Racial Variations Flashcards
Gonzalez 2011 – Learning to be Illegal: Undocumented Youth and Shifting Legal Contexts in the Transition to Adulthood
Conducted 150 interviews with undocumented young adults to understand how their “transition to illegality” took place, the mechanisms which exacerbated their problems, and the mechanisms which mediated the harms of the transition. At about 16-17, youth first come to terms with their illegality due to the blocked processes (driving, working, etc.) that require a social security number. Before then, schools shelter them from their status. During the transition to adulthood (19-24), youth either come to terms with their illegality (those who don’t go to college and work low-wage jobs) or youth continue to foresee economic opportunities if they make it to college. In the final stage (25-29) youth either learn to live with their status or they first come to terms with it after leaving college. Helpful adults mediated the transition to college for some youth. Discovery, learning, coping. In addition, financial resources could buffer the transition, as low SES kids had to financially support their parents and could not attend college.

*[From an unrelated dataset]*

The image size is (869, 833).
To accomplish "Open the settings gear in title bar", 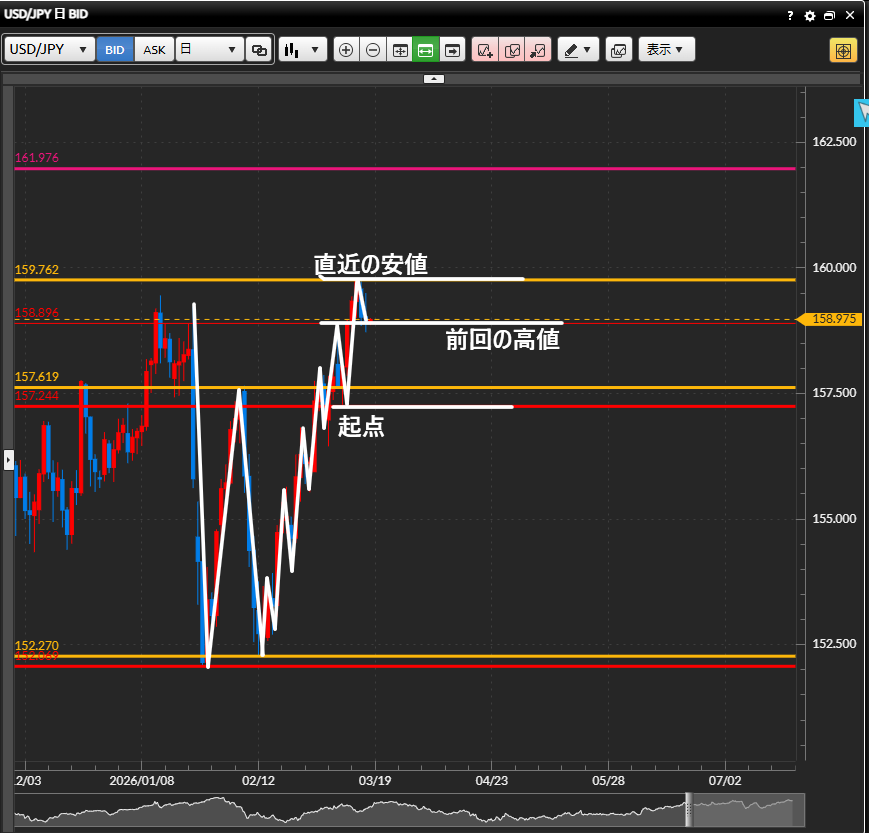I will (x=809, y=16).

Joyner and Kao 2005 – Interracial relationships and the Transition to Adulthood
They use AddHealth and the National Health and Social Life Survey to test whether interracial relationships (all types) change across age and period (not cohort bc of linear relaitonship). They find that interracial marriages are less likely than other relationships for two reasons: first, interracial relationships tend to occur earlier in the life course, before people typically get married. Second, interracial relaitonships are more likley at later periods, when younger people have yet to be married. Interracial relaitonships were less likely to develop into marriages.

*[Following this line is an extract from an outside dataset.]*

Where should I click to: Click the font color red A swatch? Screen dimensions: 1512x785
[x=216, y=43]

Mihoko Doyle and Kao 2007 – Are Racial Identities Stable? Changing Self-Identification Among Single and Multiple Race Individuals
They use add-health to test what predicts whether young people list multiple races or not, as well as shifts in racial categorization across waves. They predict this with: mother’s education, skin tone, interviewer reported race, and gender. Mother’s education predicts race, where higher education predicts a multiracial status. Skin tone also predicts race, where whiter minorities (Native American and Asian) are more likely to be multi-racial whereas dark skinned minorities are more likely to be multiracial. Interviewer-reported race predicts the multiracial vs monoracial divide. This paper adds evidence to the idea that identities continue to develop throughout adolescence and young adulthood, which supports my ideas. It also shows how social factors influence one’s racial identities, a stronger claim than Saperstein and Penner’s piece.
Mollenkopf, Waters, Holdaway, and Kasinitz 2004 – The Ever Winding Path: Ethnic and Racial Diversity in the Transition to Adulthood
They conduct a survey of over 3000 second-gen immigrants in the NYC area of various backgrounds (Puerto Rican, West Indian, black, Russian, and Chinese). They compare their pathways to adulthood (parenting, education, leaving home, employment, and marriage) to natives. They find 2nd gen immigrants are much more likely to have higher rates of education, but there are major disparities across immigrant groups. Chinese are exceptional for their high achievement even when parent’s education is relatively low. This is due to good home conditions (stable parent marriage, low number of siblings, and ethnic enclaves), low likelihood of early parenthood, and stereotypes of high achievement. Puerto Ricans have surprisingly bad outcomes: low education achievement, high likelihood of early parenthood, and worse employment outcomes. All for the opposite reasons of the Chinese. Parenthood is associated with worse employment and education outcomes regardless of a group membership. Generally, though, kids whose parents have college degrees are more likely to have higher degrees themselves. Neighborhood context is vitally important, and can help or hurt kids.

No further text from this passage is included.